The ceramics of ferroelectric Bi₄Ti₃O₁₂ [BIT] and Bi_4−x La _x Ti₃O₁₂ [xBLT] (with x = 0.1 − 0.75) of layered perovskite structure have been synthesized by an improved sol-gel process using ethylene glycol as solvent. The effects of soft chemical processing parameters and La-doping on the phase formation and dielectric properties of the BIT and xBLT compounds have been studied. It is shown that, once again, ethylene glycol proves to be a good solvent for the starting materials, and this new sol-gel method is effective in the formation of the pure Bi-layered phase at a temperature as low as 600 °C in BIT and xBLT with x = 0.1, 0.2, and 0.3, and 500 °C in xBLT with \(x = 0.4 - 0.75\), after heat treatment of the gels for 2 h. The sols obtained are stable over a period of 3–5 days, which points to the potential of this sol-gel process for the deposition of the thin films of BIT and xBLT for device applications.
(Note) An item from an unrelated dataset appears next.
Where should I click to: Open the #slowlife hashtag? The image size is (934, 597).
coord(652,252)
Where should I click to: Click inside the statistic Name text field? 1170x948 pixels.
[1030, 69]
The dielectric constant of the BIT ceramics exhibits a very high value at high temperatures associated with relatively large losses. This high value of apparent dielectric constant, as well as the low temperature peaks in the dielectric permittivity of BIT and xBLT (x = 0.1, and 0.2) can be attributed to the polarization effects of the space charges resulting from such defects as oxygen vacancies. The La-doping is found to improve the dielectric properties of BIT significantly, with a much reduced dielectric loss up to high temperatures and the absence of dielectric permittivity peak below 500 °C in the xBLT ceramics with x ≥ 0.3. The substitution of La for Bi is believed to decrease the oxygen vacancies by reducing the initial Bi₂O₃ content, resulting in a decrease in space charges and thereby improved dielectric properties. At room temperature, the 0.5BLT ceramics present a dielectric constant much higher than BIT with a reasonably low loss tangent, while the 0.7BLT ceramics show a dielectric constant comparable to BIT, but with a lower loss tangent.